*** Block opens ***

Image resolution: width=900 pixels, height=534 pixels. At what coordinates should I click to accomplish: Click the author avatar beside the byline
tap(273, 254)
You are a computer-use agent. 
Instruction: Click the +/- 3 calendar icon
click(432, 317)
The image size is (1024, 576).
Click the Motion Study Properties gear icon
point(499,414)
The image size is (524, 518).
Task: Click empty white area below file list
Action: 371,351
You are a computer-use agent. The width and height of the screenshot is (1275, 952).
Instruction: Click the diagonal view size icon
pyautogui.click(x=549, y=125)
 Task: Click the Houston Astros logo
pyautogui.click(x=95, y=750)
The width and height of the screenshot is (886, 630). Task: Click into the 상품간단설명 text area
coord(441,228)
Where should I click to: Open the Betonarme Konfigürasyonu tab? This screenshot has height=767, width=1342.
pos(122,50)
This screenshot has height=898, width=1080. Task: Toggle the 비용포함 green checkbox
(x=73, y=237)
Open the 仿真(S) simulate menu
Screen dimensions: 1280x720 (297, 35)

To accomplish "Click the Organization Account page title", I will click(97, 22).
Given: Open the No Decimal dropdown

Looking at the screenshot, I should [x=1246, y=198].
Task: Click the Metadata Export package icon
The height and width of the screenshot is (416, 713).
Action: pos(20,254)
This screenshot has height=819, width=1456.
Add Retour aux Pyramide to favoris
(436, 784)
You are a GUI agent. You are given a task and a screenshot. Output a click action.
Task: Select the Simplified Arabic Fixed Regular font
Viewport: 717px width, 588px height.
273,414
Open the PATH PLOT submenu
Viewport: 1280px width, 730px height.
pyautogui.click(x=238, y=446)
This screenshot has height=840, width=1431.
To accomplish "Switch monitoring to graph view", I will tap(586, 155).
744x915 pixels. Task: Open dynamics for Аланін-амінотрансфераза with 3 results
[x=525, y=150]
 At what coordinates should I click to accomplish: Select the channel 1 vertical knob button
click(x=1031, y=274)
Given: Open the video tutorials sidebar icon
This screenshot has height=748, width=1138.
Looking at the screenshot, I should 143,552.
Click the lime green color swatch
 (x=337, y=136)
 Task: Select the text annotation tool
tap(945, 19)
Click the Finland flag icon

*** Block closes ***

§ How to complete this task
In the entries above, how many lines hold the word "agent"? Answer with the number only.

§ Written response
3